En exprimant publiquement leur opinion sur le conflit afghan, les responsables militaires américains ont mis leur propre commandant en chef Barack Obama dans l'embarras, à l'heure où le président doit annoncer sa nouvelle stratégie pour un pays miné par l'insurrection.

M. Obama a refusé d'accepter au pied levé une requête de ses généraux pour des renforts massifs, insistant sur le besoin de revoir en détail la stratégie appliquée en Afghanistan avant toute décision.

Mais alors qu'un conseil de guerre se déroule à huis clos à la Maison Blanche depuis plusieurs jours, les plus hauts responsables militaires ont fait savoir haut et fort que sans présence massive sur le terrain, la mission en Afghanistan risquait d'échouer.

«Ils veulent s'assurer que tout le monde sera au courant de ce qu'ils ont demandé au cas où cela tournerait mal», explique à l'AFP l'ancien sous-secrétaire à la Défense Lawrence Korb.

Si M. Obama décide de changer d'approche en Afghanistan ou décline une demande de renforts, il ira donc à l'encontre de la volonté de son armée, ce qui augmente le risque politique pour lui.

Les commentateurs de gauche affirment que les militaires devraient garder leurs conseils pour eux et ne pas essayer d'influencer le débat public, le chroniqueur du New York Times Frank Rich accusant par exemple les généraux de vouloir «coincer» le président sur l'Afghanistan.

Selon M. Korb, le gratin militaire veut éviter de rééditer l'expérience irakienne, quand ils s'étaient inclinés face aux demandes de George W. Bush d'envoyer une force d'invasion restreinte, un choix aux conséquences désastreuses.

Les responsables militaires misent désormais sur une stratégie de contre-insurrection qui requiert le déploiement d'un grand nombre de soldats pour garantir la sécurité de la population et gagner sa confiance.

Mais alors que le bilan des victimes s'alourdit, avec la mort de huit soldats américains samedi, et que l'insurrection se renforce, certaines voix s'élèvent au Congrès et à la Maison Blanche pour geler ou même réduire le volume du contingent américain de quelque 65 000 soldats.

Or le commandant en chef des forces américaines et internationales en Afghanistan, le général Stanley McChrystal et ses supérieurs rejettent de telles options.

«On ne peut espérer contenir un incendie en laissant simplement la moitié du bâtiment brûler», a dit le général McChrystal à l'hebdomadaire Newsweek.

Les plus hauts responsables militaires ont publiquement exprimé leur soutien à l'approche prônée par McChrystal dans un rapport remis récemment au président, et fondée sur l'envoi de renforts.

A l'heure actuelle, le débat sur la stratégie oppose principalement les faucons, qui veulent qu'Obama se conforme au plus vite aux exigences de ses généraux, à ceux qui agitent le spectre d'un nouveau Vietnam.

Selon le sénateur républicain John McCain, se contenter d'attendre que les forces afghanes soient formées serait une stratégie vouée à l'échec.

«On a déjà vu le film.
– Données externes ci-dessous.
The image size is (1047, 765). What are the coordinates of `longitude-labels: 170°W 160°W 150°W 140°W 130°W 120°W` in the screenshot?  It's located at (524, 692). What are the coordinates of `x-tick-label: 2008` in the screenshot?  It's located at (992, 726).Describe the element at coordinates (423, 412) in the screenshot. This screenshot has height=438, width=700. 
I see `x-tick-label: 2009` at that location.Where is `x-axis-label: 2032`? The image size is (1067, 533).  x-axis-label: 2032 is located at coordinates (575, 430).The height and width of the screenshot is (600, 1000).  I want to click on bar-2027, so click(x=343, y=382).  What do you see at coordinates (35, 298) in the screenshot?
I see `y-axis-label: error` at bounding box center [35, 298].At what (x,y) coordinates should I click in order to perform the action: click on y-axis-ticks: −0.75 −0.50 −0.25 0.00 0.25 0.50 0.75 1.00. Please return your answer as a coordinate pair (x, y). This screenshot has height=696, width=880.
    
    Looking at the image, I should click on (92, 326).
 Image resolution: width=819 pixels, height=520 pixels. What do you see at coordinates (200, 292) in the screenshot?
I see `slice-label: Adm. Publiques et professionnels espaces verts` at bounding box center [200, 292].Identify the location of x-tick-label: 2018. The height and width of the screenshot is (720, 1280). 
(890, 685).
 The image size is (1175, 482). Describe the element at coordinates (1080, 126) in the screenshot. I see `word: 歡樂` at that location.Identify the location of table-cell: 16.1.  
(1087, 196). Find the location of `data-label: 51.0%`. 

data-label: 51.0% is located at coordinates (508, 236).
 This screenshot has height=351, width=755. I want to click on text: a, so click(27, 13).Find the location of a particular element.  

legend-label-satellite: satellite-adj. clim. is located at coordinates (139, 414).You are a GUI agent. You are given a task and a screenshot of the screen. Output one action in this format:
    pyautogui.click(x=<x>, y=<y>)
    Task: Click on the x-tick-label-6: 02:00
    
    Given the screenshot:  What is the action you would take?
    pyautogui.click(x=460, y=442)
Ca n'a pas marché en Irak et ça ne marchera pas en Afghanistan», assure-t-il.

En attendant, certains membres de l'administration se sont plongés dans un ouvrage consacré à la guerre du Vietnam, «Lessons in disaster» (Les leçons d'un désastre). L'auteur, Gordon Goldstein, y suggère que le président John Fitzgerald Kennedy aurait refusé s'il avait été encore en vie d'envoyer des unités de combat dans le pays.

«C'est peut être l'instant JFK d'Obama», écrit George Packer du New Yorker sur son blog. «Nous le saurons dans quelques semaines».